Approximating non-Gaussian noise processes with Gaussian models is standard in data analysis. This is due in large part to the fact that Gaussian models yield parameter estimation problems of least squares form, which have been extensively studied both from the theoretical and computational points of view. In image processing applications, for example, data is often collected by a CCD camera, in which case the noise is a Gaussian/Poisson mixture with the Poisson noise dominating for a sufficiently strong signal.
In this talk, we will present an efficient computational method for minimizing the Poisson negative-log likelihood function resulting from an accurate CCD camera noise model with a regularization term and a nonnegativity constraint. We will prove convergence of the method for a general, convex regularization function. We will then present numerical results when Tikhonov, total variation, and Laplacian regularization terms are used. Our results suggest that the iterative method is highly efficient and yields a computationally viable, and even advantageous, alternative to standard approaches for unconstrained, regularized least squares minimization for image reconstruction.
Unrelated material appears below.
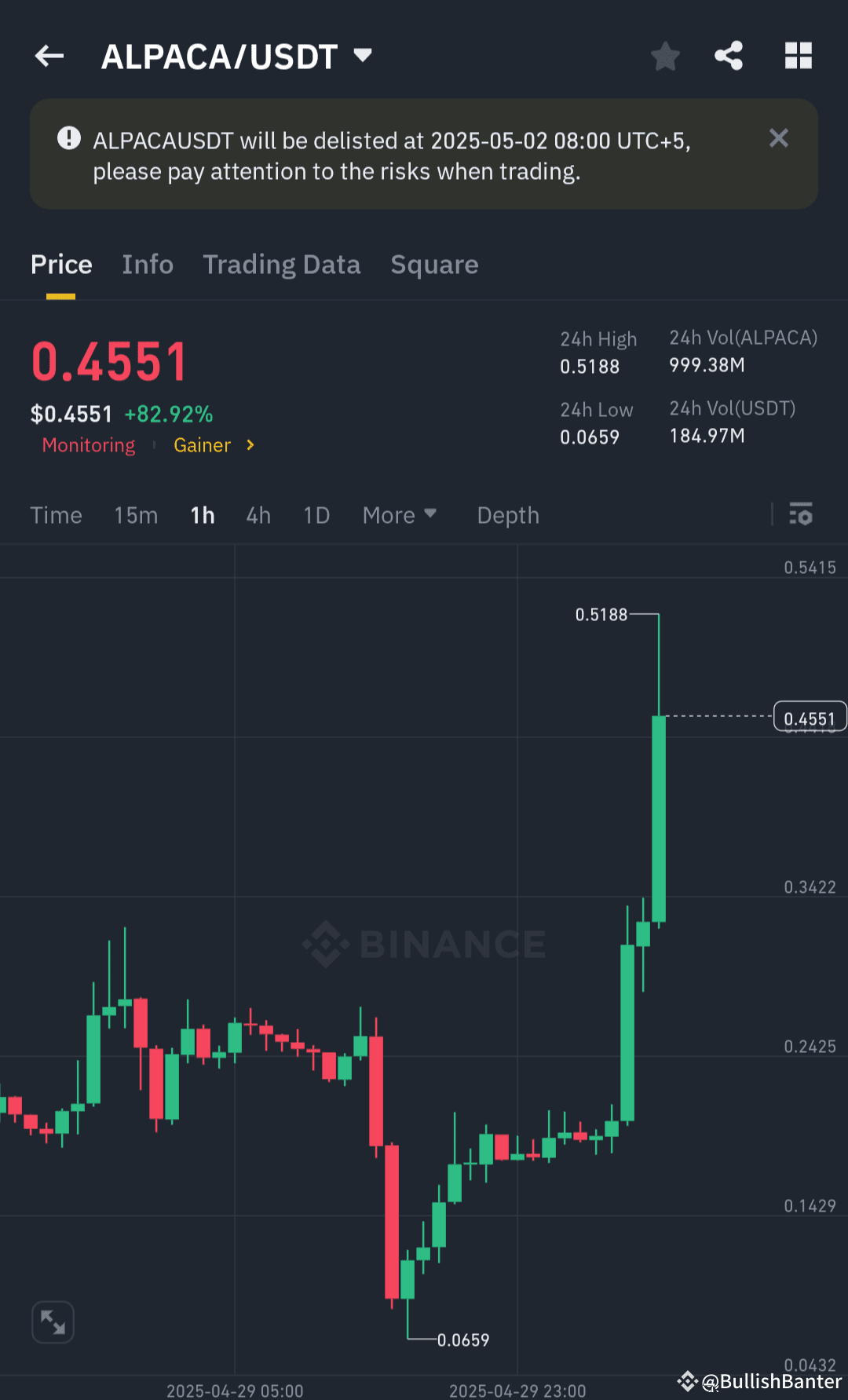Viewport: 848px width, 1400px height.
Task: Switch to the Trading Data tab
Action: (x=282, y=265)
Given the fact that images corrupted by Poisson noise are myriad in applications, e.g. astronomical imaging, and positron emission tomography (PET) imaging, the use of the Poisson negative-log likelihood function in image reconstruction is important. Moreover, the addition of a regularization term both stabilizes the problem and allows for the natural incorporation of prior information about an image. However this approach has seen little attention in the literature. The iterative method that is the subject of this talk gives researchers the ability to implement this approach in a computationally efficient manner.